[Stored dataset items]

=====

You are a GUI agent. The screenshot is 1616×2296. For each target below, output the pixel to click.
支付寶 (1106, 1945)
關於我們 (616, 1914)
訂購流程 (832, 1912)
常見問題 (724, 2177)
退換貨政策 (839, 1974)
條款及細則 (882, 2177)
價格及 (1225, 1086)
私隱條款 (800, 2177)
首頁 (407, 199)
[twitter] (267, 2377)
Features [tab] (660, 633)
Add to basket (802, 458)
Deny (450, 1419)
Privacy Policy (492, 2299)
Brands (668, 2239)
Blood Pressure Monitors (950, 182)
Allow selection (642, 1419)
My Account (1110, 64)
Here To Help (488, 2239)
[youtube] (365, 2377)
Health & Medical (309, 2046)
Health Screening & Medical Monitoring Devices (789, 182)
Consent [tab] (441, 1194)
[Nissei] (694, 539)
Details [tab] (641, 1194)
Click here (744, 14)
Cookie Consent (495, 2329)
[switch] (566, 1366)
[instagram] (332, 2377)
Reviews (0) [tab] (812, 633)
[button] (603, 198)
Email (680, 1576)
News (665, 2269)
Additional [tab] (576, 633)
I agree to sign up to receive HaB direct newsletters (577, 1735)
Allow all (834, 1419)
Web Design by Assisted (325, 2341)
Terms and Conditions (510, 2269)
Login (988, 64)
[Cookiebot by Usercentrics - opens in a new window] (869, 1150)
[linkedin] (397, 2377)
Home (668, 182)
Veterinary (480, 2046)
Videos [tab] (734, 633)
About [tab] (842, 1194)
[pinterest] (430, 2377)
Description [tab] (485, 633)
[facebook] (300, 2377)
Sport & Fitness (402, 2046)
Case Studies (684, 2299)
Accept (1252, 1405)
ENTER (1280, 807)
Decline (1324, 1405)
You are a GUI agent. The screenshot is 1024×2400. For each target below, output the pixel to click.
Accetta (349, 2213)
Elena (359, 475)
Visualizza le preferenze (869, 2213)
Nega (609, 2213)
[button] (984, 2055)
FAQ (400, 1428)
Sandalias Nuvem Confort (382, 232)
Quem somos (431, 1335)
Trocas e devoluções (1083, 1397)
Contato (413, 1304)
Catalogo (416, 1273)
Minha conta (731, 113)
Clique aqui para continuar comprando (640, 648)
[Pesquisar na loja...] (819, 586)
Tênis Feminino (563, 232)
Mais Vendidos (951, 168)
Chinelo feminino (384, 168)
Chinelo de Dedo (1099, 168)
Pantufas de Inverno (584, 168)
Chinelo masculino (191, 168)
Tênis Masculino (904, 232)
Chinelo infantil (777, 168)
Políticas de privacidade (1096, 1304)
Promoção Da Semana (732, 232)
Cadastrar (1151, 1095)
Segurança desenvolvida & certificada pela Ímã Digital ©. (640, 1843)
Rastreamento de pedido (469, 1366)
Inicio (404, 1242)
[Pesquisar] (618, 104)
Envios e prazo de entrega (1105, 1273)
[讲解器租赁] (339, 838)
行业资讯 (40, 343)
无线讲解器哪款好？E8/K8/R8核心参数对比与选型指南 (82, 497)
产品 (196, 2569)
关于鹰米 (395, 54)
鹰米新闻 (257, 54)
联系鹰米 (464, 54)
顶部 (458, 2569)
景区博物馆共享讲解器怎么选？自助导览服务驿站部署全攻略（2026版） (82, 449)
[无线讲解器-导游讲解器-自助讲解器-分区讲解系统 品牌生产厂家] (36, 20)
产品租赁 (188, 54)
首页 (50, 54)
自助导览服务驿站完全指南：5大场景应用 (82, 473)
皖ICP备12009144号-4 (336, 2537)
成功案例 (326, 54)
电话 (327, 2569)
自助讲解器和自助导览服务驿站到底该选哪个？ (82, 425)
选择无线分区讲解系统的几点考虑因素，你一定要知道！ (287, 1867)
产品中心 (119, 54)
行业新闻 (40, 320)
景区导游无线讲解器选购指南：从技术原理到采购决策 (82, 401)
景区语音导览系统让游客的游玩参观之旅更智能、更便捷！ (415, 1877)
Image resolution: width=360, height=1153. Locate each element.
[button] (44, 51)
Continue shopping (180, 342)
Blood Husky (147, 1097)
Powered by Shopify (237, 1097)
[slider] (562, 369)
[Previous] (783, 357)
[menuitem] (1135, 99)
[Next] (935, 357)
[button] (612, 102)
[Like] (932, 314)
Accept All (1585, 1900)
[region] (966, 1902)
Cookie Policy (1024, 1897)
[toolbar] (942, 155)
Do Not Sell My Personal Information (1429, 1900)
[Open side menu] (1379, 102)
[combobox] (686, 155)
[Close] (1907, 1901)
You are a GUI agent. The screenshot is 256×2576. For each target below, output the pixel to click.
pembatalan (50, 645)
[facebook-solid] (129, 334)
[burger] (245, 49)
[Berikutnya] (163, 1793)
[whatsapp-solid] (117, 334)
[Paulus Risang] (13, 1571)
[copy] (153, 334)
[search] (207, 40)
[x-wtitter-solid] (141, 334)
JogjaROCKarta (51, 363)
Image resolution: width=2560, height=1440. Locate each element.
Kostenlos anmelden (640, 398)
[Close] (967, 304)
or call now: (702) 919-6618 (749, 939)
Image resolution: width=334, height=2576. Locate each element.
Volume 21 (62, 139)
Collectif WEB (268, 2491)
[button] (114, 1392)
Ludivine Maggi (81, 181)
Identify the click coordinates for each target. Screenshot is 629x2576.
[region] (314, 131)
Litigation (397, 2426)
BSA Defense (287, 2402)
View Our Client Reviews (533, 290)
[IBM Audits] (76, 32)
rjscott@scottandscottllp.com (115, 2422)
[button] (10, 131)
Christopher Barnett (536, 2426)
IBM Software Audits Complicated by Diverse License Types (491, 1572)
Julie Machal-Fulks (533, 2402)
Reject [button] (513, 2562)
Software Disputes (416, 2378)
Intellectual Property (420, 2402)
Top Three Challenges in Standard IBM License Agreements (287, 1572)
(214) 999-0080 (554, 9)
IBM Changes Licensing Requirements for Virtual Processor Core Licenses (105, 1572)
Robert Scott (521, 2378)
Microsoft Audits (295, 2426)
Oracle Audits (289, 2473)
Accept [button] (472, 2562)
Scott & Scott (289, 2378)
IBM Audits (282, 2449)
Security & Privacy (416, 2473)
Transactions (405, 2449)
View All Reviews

=====

> **PROBLEM STATEMENT**
Copy out all of the records shown above exactly.

> **SOLUTION FOR THIS EXERCISE**
You are a GUI agent. The screenshot is 1616×2296. For each target below, output the pixel to click.
支付寶 (1106, 1945)
關於我們 (616, 1914)
訂購流程 (832, 1912)
常見問題 (724, 2177)
退換貨政策 (839, 1974)
條款及細則 (882, 2177)
價格及 (1225, 1086)
私隱條款 (800, 2177)
首頁 (407, 199)
[twitter] (267, 2377)
Features [tab] (660, 633)
Add to basket (802, 458)
Deny (450, 1419)
Privacy Policy (492, 2299)
Brands (668, 2239)
Blood Pressure Monitors (950, 182)
Allow selection (642, 1419)
My Account (1110, 64)
Here To Help (488, 2239)
[youtube] (365, 2377)
Health & Medical (309, 2046)
Health Screening & Medical Monitoring Devices (789, 182)
Consent [tab] (441, 1194)
[Nissei] (694, 539)
Details [tab] (641, 1194)
Click here (744, 14)
Cookie Consent (495, 2329)
[switch] (566, 1366)
[instagram] (332, 2377)
Reviews (0) [tab] (812, 633)
[button] (603, 198)
Email (680, 1576)
News (665, 2269)
Additional [tab] (576, 633)
I agree to sign up to receive HaB direct newsletters (577, 1735)
Allow all (834, 1419)
Web Design by Assisted (325, 2341)
Terms and Conditions (510, 2269)
Login (988, 64)
[Cookiebot by Usercentrics - opens in a new window] (869, 1150)
[linkedin] (397, 2377)
Home (668, 182)
Veterinary (480, 2046)
Videos [tab] (734, 633)
About [tab] (842, 1194)
[pinterest] (430, 2377)
Description [tab] (485, 633)
[facebook] (300, 2377)
Sport & Fitness (402, 2046)
Case Studies (684, 2299)
Accept (1252, 1405)
ENTER (1280, 807)
Decline (1324, 1405)
You are a GUI agent. The screenshot is 1024×2400. For each target below, output the pixel to click.
Accetta (349, 2213)
Elena (359, 475)
Visualizza le preferenze (869, 2213)
Nega (609, 2213)
[button] (984, 2055)
FAQ (400, 1428)
Sandalias Nuvem Confort (382, 232)
Quem somos (431, 1335)
Trocas e devoluções (1083, 1397)
Contato (413, 1304)
Catalogo (416, 1273)
Minha conta (731, 113)
Clique aqui para continuar comprando (640, 648)
[Pesquisar na loja...] (819, 586)
Tênis Feminino (563, 232)
Mais Vendidos (951, 168)
Chinelo feminino (384, 168)
Chinelo de Dedo (1099, 168)
Pantufas de Inverno (584, 168)
Chinelo masculino (191, 168)
Tênis Masculino (904, 232)
Chinelo infantil (777, 168)
Políticas de privacidade (1096, 1304)
Promoção Da Semana (732, 232)
Cadastrar (1151, 1095)
Segurança desenvolvida & certificada pela Ímã Digital ©. (640, 1843)
Rastreamento de pedido (469, 1366)
Inicio (404, 1242)
[Pesquisar] (618, 104)
Envios e prazo de entrega (1105, 1273)
[讲解器租赁] (339, 838)
行业资讯 (40, 343)
无线讲解器哪款好？E8/K8/R8核心参数对比与选型指南 (82, 497)
产品 (196, 2569)
关于鹰米 (395, 54)
鹰米新闻 (257, 54)
联系鹰米 (464, 54)
顶部 (458, 2569)
景区博物馆共享讲解器怎么选？自助导览服务驿站部署全攻略（2026版） (82, 449)
[无线讲解器-导游讲解器-自助讲解器-分区讲解系统 品牌生产厂家] (36, 20)
产品租赁 (188, 54)
首页 (50, 54)
自助导览服务驿站完全指南：5大场景应用 (82, 473)
皖ICP备12009144号-4 (336, 2537)
成功案例 (326, 54)
电话 (327, 2569)
自助讲解器和自助导览服务驿站到底该选哪个？ (82, 425)
选择无线分区讲解系统的几点考虑因素，你一定要知道！ (287, 1867)
产品中心 (119, 54)
行业新闻 (40, 320)
景区导游无线讲解器选购指南：从技术原理到采购决策 (82, 401)
景区语音导览系统让游客的游玩参观之旅更智能、更便捷！ (415, 1877)
Image resolution: width=360, height=1153. Locate each element.
[button] (44, 51)
Continue shopping (180, 342)
Blood Husky (147, 1097)
Powered by Shopify (237, 1097)
[slider] (562, 369)
[Previous] (783, 357)
[menuitem] (1135, 99)
[Next] (935, 357)
[button] (612, 102)
[Like] (932, 314)
Accept All (1585, 1900)
[region] (966, 1902)
Cookie Policy (1024, 1897)
[toolbar] (942, 155)
Do Not Sell My Personal Information (1429, 1900)
[Open side menu] (1379, 102)
[combobox] (686, 155)
[Close] (1907, 1901)
You are a GUI agent. The screenshot is 256×2576. For each target below, output the pixel to click.
pembatalan (50, 645)
[facebook-solid] (129, 334)
[burger] (245, 49)
[Berikutnya] (163, 1793)
[whatsapp-solid] (117, 334)
[Paulus Risang] (13, 1571)
[copy] (153, 334)
[search] (207, 40)
[x-wtitter-solid] (141, 334)
JogjaROCKarta (51, 363)
Image resolution: width=2560, height=1440. Locate each element.
Kostenlos anmelden (640, 398)
[Close] (967, 304)
or call now: (702) 919-6618 (749, 939)
Image resolution: width=334, height=2576. Locate each element.
Volume 21 (62, 139)
Collectif WEB (268, 2491)
[button] (114, 1392)
Ludivine Maggi (81, 181)
Identify the click coordinates for each target. Screenshot is 629x2576.
[region] (314, 131)
Litigation (397, 2426)
BSA Defense (287, 2402)
View Our Client Reviews (533, 290)
[IBM Audits] (76, 32)
rjscott@scottandscottllp.com (115, 2422)
[button] (10, 131)
Christopher Barnett (536, 2426)
IBM Software Audits Complicated by Diverse License Types (491, 1572)
Julie Machal-Fulks (533, 2402)
Reject [button] (513, 2562)
Software Disputes (416, 2378)
Intellectual Property (420, 2402)
Top Three Challenges in Standard IBM License Agreements (287, 1572)
(214) 999-0080 (554, 9)
IBM Changes Licensing Requirements for Virtual Processor Core Licenses (105, 1572)
Robert Scott (521, 2378)
Microsoft Audits (295, 2426)
Oracle Audits (289, 2473)
Accept [button] (472, 2562)
Scott & Scott (289, 2378)
IBM Audits (282, 2449)
Security & Privacy (416, 2473)
Transactions (405, 2449)
View All Reviews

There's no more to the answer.